» WHAT YOU SHOULD DO
Word for word, retype the lines from the one containing "You are a computer-use" to the last line of the data below, both ends included.

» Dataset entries

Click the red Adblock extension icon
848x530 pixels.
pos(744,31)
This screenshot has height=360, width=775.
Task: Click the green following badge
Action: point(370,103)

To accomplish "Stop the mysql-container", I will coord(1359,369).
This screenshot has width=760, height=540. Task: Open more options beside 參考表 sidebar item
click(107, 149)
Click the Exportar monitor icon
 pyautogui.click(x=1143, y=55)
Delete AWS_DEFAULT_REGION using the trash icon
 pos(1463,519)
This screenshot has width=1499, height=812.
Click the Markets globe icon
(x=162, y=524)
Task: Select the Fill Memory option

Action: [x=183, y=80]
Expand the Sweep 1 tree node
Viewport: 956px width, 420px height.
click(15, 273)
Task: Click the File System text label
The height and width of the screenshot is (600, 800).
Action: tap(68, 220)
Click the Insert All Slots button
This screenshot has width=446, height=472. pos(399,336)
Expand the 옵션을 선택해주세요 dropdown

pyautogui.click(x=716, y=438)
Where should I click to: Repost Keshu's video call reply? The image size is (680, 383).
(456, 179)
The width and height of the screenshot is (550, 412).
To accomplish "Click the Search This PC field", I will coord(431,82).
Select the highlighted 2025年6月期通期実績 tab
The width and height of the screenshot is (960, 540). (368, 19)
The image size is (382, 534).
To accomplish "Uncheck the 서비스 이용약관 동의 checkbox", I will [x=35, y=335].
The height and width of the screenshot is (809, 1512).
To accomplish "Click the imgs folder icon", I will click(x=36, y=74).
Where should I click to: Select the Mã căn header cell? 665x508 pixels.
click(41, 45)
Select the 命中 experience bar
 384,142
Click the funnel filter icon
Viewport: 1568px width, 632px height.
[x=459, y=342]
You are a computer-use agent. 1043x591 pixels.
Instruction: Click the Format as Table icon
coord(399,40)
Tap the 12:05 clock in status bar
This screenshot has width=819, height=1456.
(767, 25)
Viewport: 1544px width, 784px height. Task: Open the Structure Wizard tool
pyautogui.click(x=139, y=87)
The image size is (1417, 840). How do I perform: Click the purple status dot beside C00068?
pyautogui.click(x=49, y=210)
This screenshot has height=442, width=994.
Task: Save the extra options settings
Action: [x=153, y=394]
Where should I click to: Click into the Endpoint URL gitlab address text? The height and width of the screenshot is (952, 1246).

» ANSWER SECTION
You are a computer-use agent. 1043x591 pixels.
Instruction: Click the Format as Table icon
coord(399,40)
Tap the 12:05 clock in status bar
This screenshot has width=819, height=1456.
(767, 25)
Viewport: 1544px width, 784px height. Task: Open the Structure Wizard tool
pyautogui.click(x=139, y=87)
The image size is (1417, 840). How do I perform: Click the purple status dot beside C00068?
pyautogui.click(x=49, y=210)
This screenshot has height=442, width=994.
Task: Save the extra options settings
Action: [x=153, y=394]
Where should I click to: Click into the Endpoint URL gitlab address text? The height and width of the screenshot is (952, 1246).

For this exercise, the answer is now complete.